Interface element lines:

_____

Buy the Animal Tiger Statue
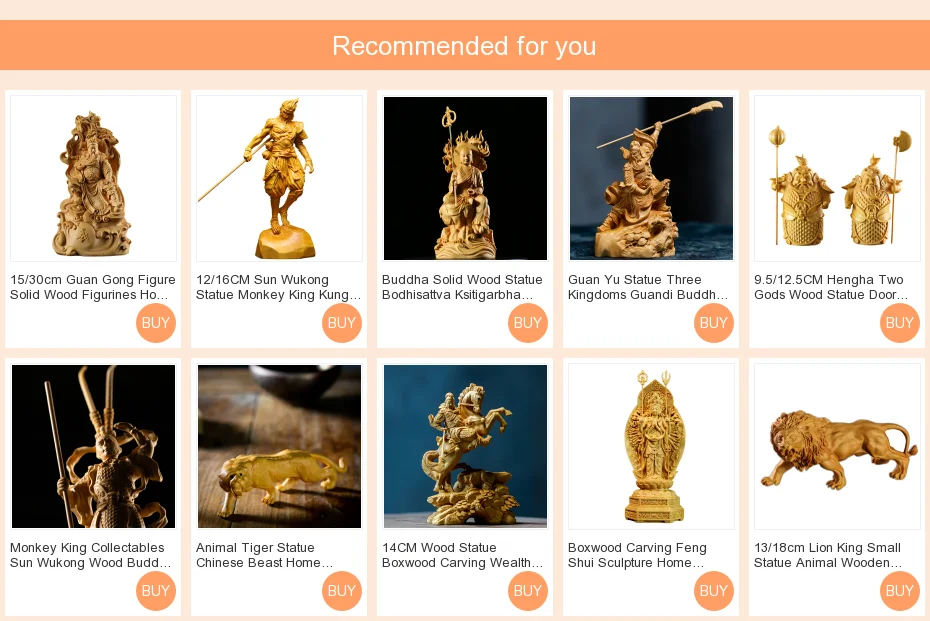The image size is (930, 621). click(342, 591)
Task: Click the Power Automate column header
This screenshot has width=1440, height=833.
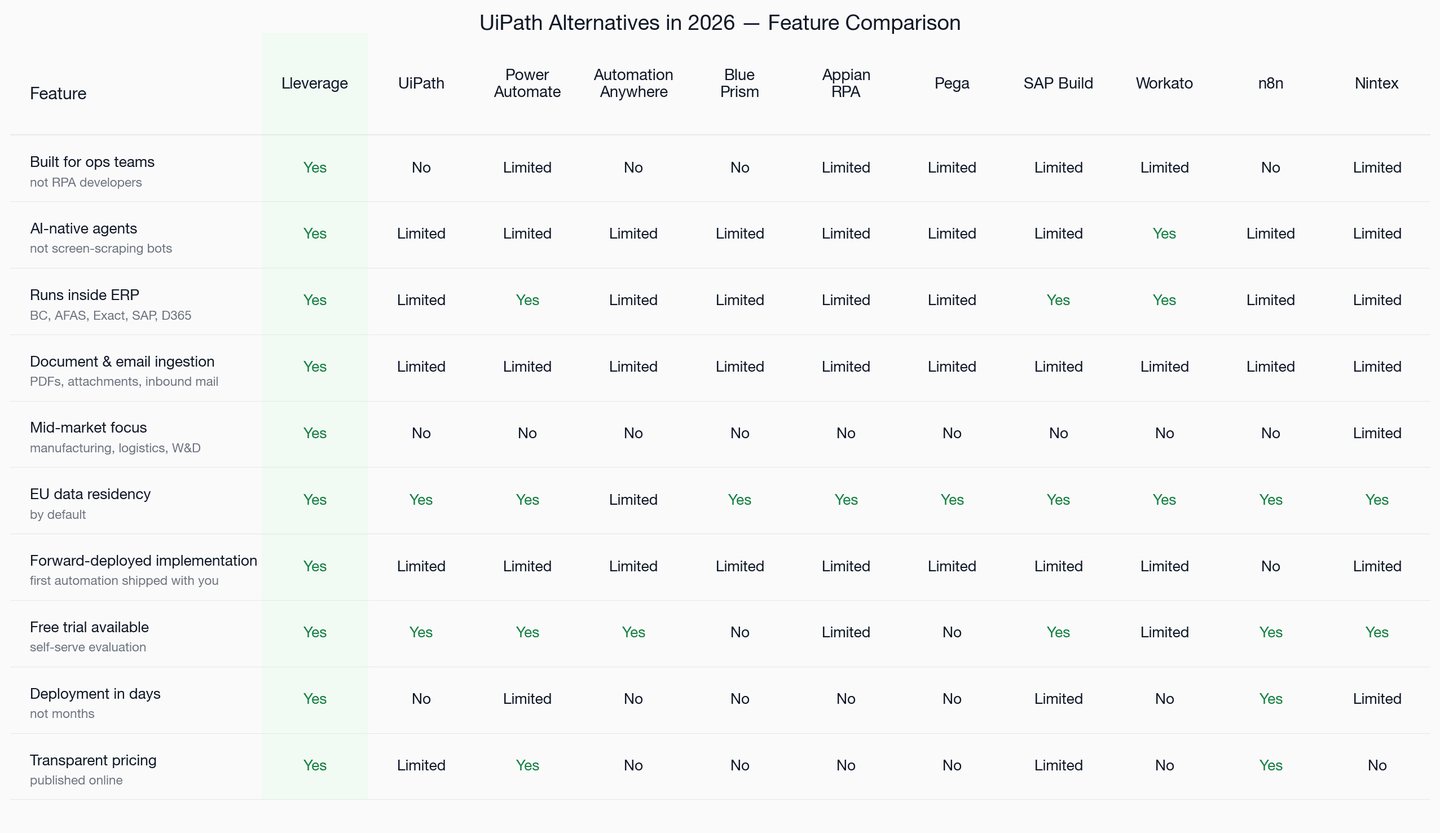Action: click(527, 83)
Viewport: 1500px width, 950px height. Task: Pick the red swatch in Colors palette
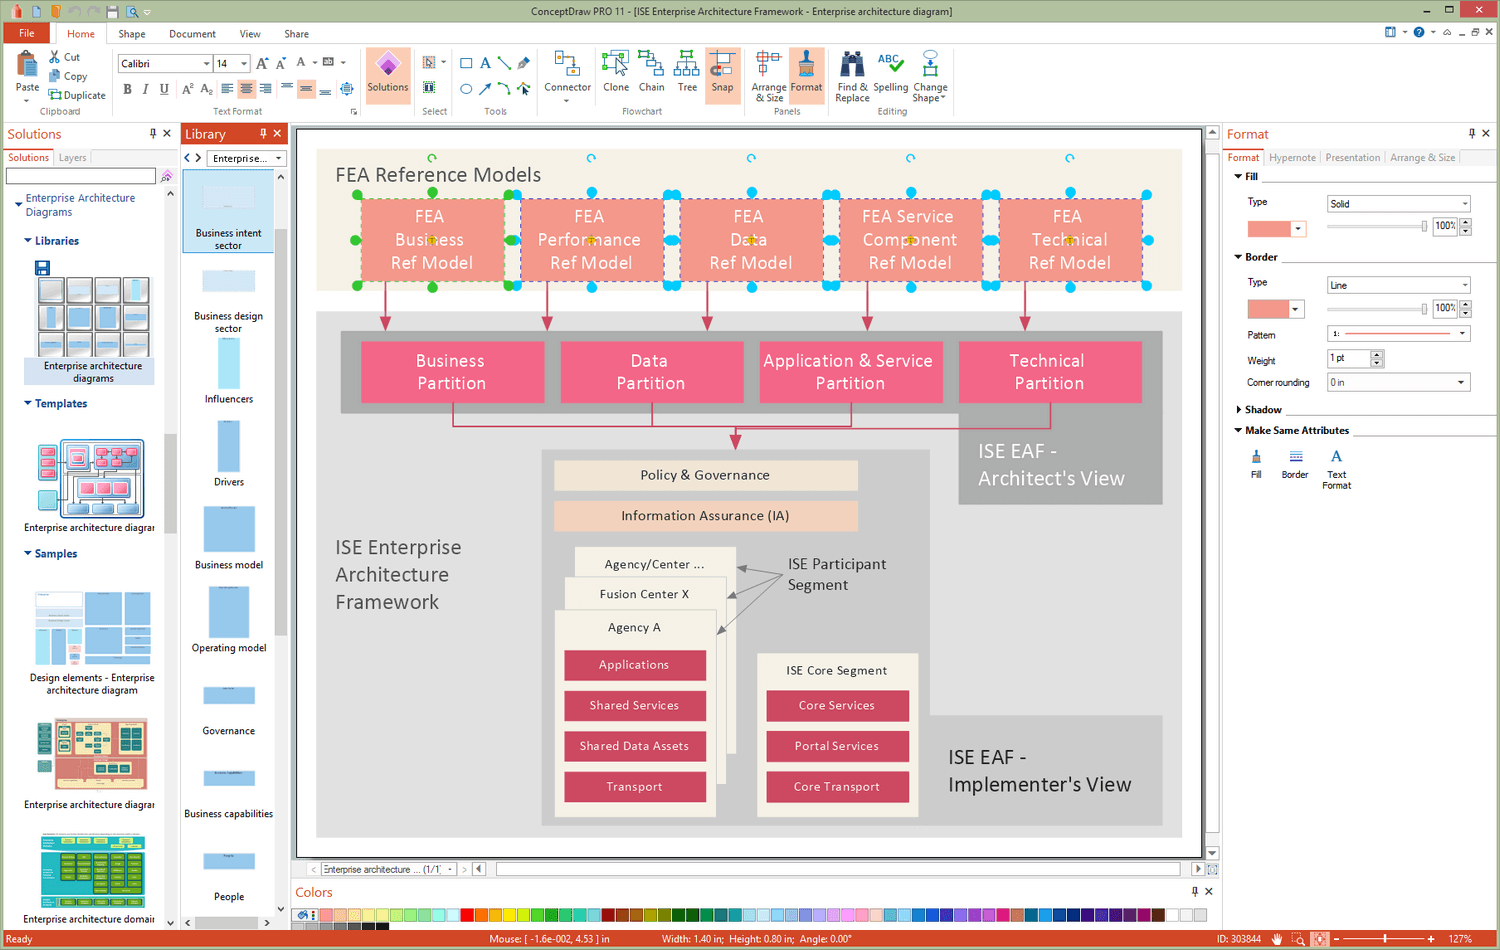coord(467,914)
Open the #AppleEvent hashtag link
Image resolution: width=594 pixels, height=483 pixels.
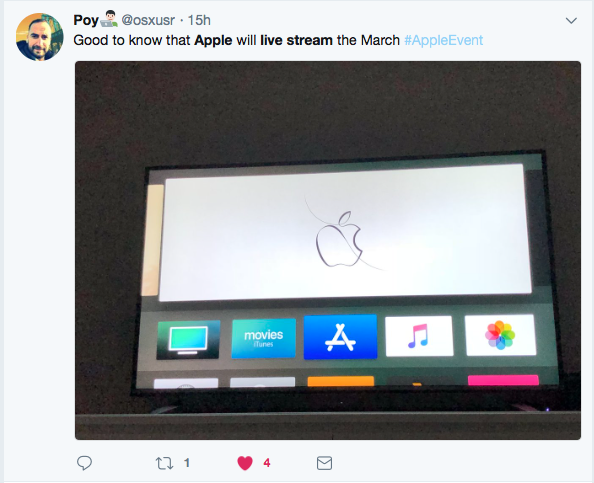coord(443,40)
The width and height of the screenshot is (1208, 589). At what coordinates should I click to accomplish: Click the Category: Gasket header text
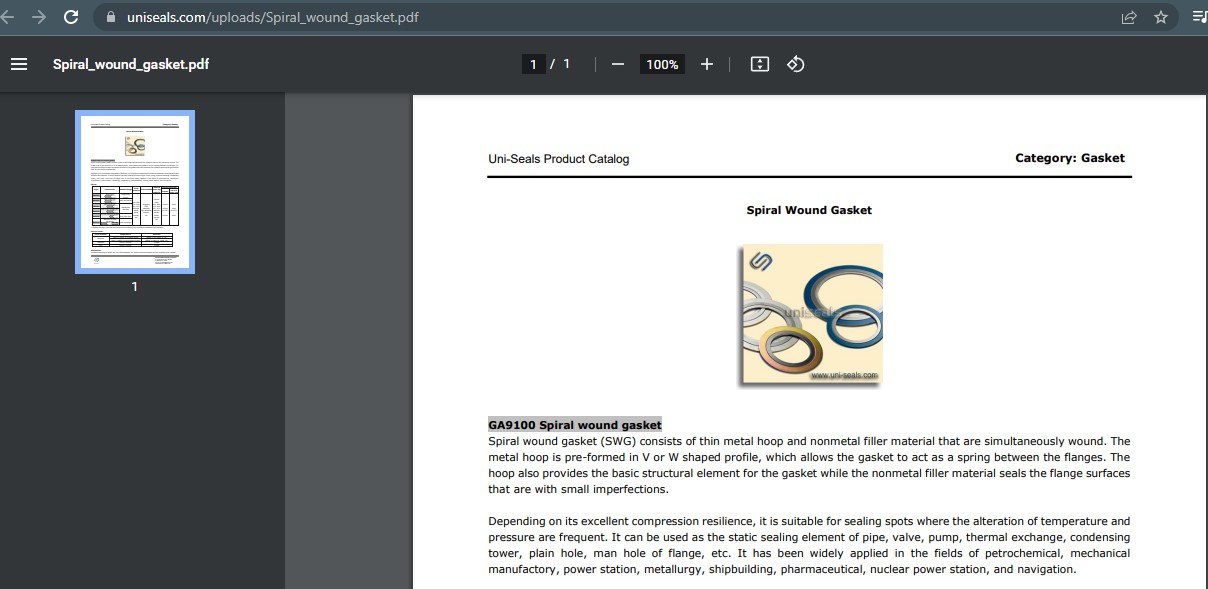point(1069,158)
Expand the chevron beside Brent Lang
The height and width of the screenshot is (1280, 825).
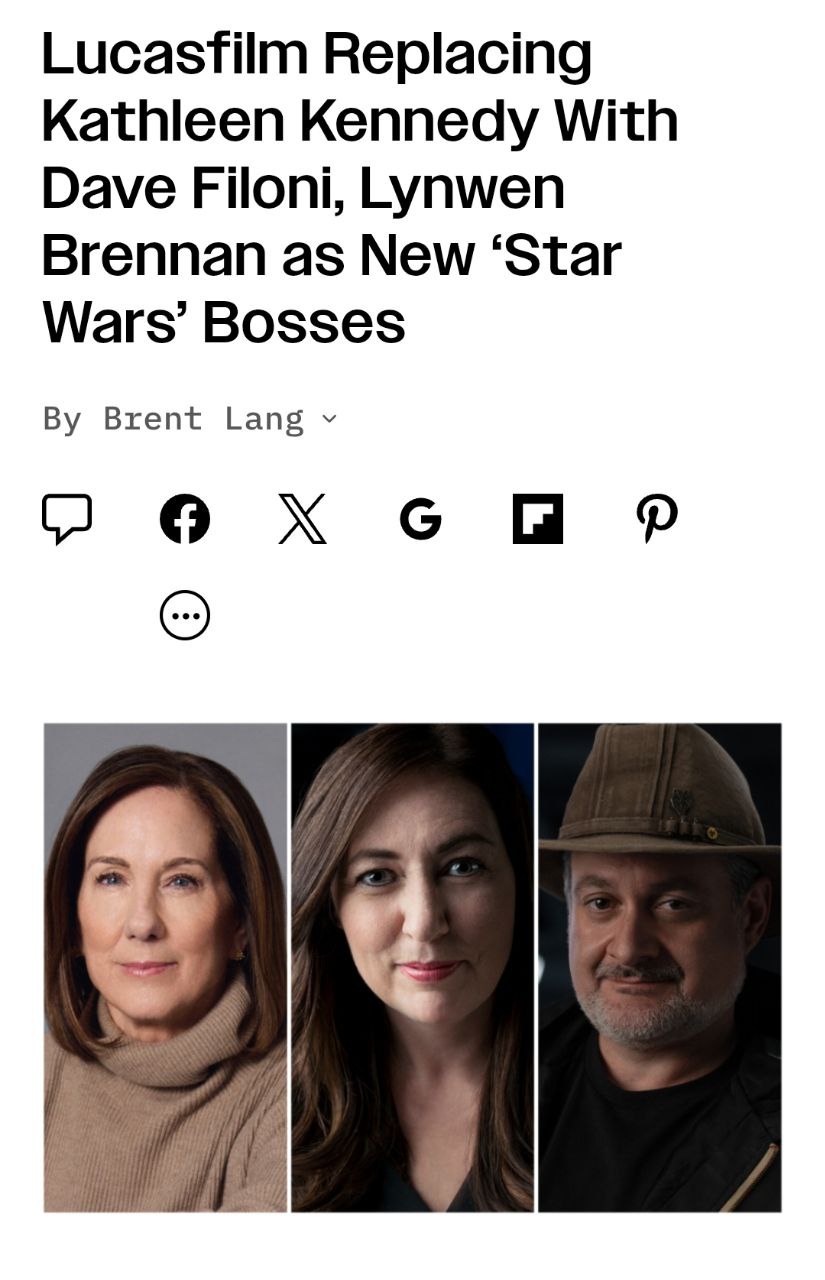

_____

Instruction: Reproduce, word for word, every line from the one containing "The width and" through the last line, inclusive, and leave the pictures out.

Solution for this task:
The width and height of the screenshot is (1208, 589). At what coordinates should I click to accomplish: Click the Category: Gasket header text
point(1069,158)
Expand the chevron beside Brent Lang
The height and width of the screenshot is (1280, 825).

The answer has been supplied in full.